Dear You Can’t Go Home,

I’m really sorry that you and your family have to factor this into the decision of where to live. If I were in your place, I think I’d want to start by having some honest conversations with your kid about what’s going on at home, without focusing on the question of whether or not you’ll go back. You’ll face that choice soon enough, but your child might benefit from some time to hear and process what’s happening—and express whatever it is they’re feeling—before you all turn your attention to such a huge decision.

As for what to tell them, I think you can be honest and tell them that this administration is trying to make trans people’s lives harder in many ways, including by threatening the healthcare they need. (It’s unclear how far they’ll get, but we know they will keep trying, because, like transphobic losers everywhere, this is an obsession for them.) There are still many people here on your kid’s side, who support trans rights—just like there are people who love and care about all of you at home. You can remind your child of how loved and supported they are and will be, no matter where you live. It’s natural to be angry or alarmed or scared when your rights and identity are under attack, but nothing any bigot says can change the fact that they are who they are, and they are good. I really appreciated this essay by Raquel Willis in Teen Vogue—it may also give you some ideas of how your family can think and talk about what’s happening.

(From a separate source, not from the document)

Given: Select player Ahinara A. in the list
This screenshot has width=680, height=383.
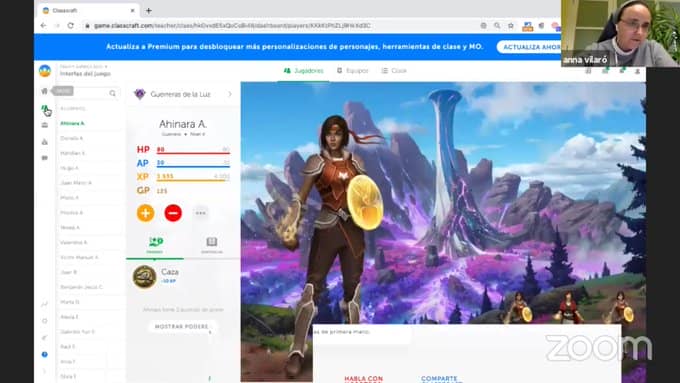Looking at the screenshot, I should pos(72,124).

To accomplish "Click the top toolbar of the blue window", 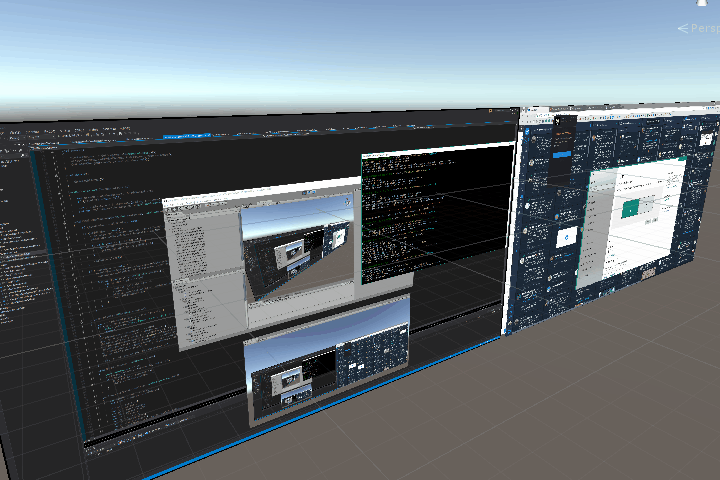I will [620, 112].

As parents, we never want our kids to be sad or afraid, but we can’t always prevent it. What we can do is let them know that they don’t have to feel this way alone—we’re going to be with them. Your child may still be homesick and want to move back after hearing how bad things are here. It’s ok for them to feel that way, to want to go home. Make sure they know that you’re focused on trying to do what’s best for them, and that they’re always allowed to express what they’re thinking. Ultimately, the question of where your family lives is a parental decision, but you can assure them that you’ll take their wishes into account, as well as their safety and wellbeing.